Cher Wang is both the co-founder and CEO of HTC Corporation, despite being the only woman on the board of directors. She was ranked by Forbes last year as one of the most powerful women in the world and has taken the helm on numerous occasions to make tough executive decisions. Both women have been vocal about their role in the industry, and Spagnolo feels that more female voices are needed in the UK mobile market.

She says: ‘Women are so important for UK MNOs because they are consolidating. MNOs have to take a deep breath and look at the value points that women bring to the board; lower turnover rates, higher margins and better customer service. MNOs should be stockpiling as much faith as they can in their key women. A consolidation is hard and you want a well-rounded set of minds at the take-over table so that you don’t just have one point of view.’ 

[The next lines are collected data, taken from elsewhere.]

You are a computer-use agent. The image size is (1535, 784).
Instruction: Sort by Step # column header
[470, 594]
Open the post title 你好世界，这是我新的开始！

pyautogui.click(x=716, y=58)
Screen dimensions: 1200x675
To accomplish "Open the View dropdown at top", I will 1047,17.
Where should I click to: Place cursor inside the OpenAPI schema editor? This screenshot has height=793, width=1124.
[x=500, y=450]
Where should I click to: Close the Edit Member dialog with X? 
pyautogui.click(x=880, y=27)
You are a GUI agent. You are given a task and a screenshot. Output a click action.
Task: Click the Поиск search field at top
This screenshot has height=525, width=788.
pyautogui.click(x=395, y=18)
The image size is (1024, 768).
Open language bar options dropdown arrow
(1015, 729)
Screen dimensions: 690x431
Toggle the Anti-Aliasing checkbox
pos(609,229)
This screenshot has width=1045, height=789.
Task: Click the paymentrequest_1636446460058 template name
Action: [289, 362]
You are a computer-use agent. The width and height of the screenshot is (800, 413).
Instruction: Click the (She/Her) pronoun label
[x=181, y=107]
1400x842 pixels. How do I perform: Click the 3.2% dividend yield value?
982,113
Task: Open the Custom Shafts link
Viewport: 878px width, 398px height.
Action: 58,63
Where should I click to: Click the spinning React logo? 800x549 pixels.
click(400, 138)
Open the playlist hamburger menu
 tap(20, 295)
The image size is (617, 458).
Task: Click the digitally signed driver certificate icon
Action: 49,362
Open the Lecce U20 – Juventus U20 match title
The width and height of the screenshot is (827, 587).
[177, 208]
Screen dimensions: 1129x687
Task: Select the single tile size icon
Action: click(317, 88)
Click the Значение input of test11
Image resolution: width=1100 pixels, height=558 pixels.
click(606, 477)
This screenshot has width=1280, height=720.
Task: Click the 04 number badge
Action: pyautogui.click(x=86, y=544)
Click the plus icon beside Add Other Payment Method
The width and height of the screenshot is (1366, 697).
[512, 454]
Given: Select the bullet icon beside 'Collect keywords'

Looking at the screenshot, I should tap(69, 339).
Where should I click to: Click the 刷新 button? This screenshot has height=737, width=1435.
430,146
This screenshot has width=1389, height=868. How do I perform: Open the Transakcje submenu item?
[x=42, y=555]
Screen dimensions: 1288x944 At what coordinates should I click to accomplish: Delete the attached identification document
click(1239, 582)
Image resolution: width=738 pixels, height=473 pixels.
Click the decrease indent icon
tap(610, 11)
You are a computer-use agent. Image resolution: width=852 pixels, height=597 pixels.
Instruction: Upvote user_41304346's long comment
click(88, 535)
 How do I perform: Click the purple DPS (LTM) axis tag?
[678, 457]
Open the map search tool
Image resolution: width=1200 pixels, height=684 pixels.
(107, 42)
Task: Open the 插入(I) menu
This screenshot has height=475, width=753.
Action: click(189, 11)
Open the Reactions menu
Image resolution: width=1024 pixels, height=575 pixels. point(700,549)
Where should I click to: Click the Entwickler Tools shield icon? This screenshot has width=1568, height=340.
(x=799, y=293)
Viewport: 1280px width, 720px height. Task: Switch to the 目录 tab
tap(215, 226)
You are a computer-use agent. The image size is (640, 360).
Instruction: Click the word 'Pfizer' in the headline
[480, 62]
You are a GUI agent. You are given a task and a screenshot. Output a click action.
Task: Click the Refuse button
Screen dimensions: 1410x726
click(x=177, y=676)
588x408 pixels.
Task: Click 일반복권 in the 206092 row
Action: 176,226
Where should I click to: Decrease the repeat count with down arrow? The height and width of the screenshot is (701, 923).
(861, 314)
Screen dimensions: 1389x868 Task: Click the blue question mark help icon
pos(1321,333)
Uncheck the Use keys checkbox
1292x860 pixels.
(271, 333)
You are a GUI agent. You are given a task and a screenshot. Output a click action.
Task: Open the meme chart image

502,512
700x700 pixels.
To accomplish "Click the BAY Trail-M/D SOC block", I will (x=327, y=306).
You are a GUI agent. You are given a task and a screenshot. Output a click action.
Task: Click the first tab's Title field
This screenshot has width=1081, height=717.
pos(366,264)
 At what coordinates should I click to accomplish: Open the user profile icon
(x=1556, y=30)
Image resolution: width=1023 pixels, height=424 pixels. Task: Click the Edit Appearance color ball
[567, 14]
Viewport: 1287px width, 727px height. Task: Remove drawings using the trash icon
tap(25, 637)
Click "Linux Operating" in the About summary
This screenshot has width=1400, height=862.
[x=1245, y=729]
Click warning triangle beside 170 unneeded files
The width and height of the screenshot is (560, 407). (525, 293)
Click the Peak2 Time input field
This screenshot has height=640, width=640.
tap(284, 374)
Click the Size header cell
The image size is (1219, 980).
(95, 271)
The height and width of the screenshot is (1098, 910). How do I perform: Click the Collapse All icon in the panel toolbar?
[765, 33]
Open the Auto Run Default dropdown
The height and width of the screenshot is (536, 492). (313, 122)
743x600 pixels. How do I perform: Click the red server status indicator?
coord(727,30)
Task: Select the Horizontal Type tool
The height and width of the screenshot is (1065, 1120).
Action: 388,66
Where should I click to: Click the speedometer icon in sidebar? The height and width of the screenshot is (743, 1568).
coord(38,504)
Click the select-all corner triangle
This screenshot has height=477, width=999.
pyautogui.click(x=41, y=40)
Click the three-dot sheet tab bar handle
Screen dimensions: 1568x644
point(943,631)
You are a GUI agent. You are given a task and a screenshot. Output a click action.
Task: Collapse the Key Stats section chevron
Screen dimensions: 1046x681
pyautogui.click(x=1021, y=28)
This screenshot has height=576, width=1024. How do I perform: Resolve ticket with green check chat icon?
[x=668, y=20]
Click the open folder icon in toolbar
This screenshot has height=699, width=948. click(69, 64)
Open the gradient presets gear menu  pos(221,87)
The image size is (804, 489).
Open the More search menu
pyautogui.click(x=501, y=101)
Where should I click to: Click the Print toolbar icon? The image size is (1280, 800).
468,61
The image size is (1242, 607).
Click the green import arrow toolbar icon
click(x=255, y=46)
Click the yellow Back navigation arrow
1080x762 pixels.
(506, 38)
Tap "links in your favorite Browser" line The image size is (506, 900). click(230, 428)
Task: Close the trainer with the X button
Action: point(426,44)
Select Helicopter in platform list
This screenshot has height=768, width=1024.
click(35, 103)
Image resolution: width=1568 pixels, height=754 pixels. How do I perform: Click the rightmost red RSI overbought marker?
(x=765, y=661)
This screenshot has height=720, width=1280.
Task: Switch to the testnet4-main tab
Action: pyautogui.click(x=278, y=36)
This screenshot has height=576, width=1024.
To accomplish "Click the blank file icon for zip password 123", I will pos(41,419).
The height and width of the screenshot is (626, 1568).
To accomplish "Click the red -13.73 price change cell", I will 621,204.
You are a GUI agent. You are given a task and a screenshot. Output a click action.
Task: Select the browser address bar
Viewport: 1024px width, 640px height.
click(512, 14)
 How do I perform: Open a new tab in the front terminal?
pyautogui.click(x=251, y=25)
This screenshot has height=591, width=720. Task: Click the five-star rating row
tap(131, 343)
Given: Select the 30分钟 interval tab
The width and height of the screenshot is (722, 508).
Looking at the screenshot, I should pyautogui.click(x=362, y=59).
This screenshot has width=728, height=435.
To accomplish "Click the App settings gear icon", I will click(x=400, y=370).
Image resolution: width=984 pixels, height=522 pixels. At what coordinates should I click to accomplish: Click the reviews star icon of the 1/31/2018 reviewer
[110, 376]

Gender diversity in the mobile industry remains a much talked-about issue, but for it to be more than a discussion topic there need to be more people involved in the conversation. From retail staff all the way up to CEO, Spagnolo believes that everyone has a part to play in making a difference.

She says: ‘We need to make change come to the table and talk. To learn this industry, to really learn it and to be able to negotiate at senior level you have to understand the tech, how it makes money and how it benefits the consumer. In a merging mobile market those skills are not only needed, they are vital.’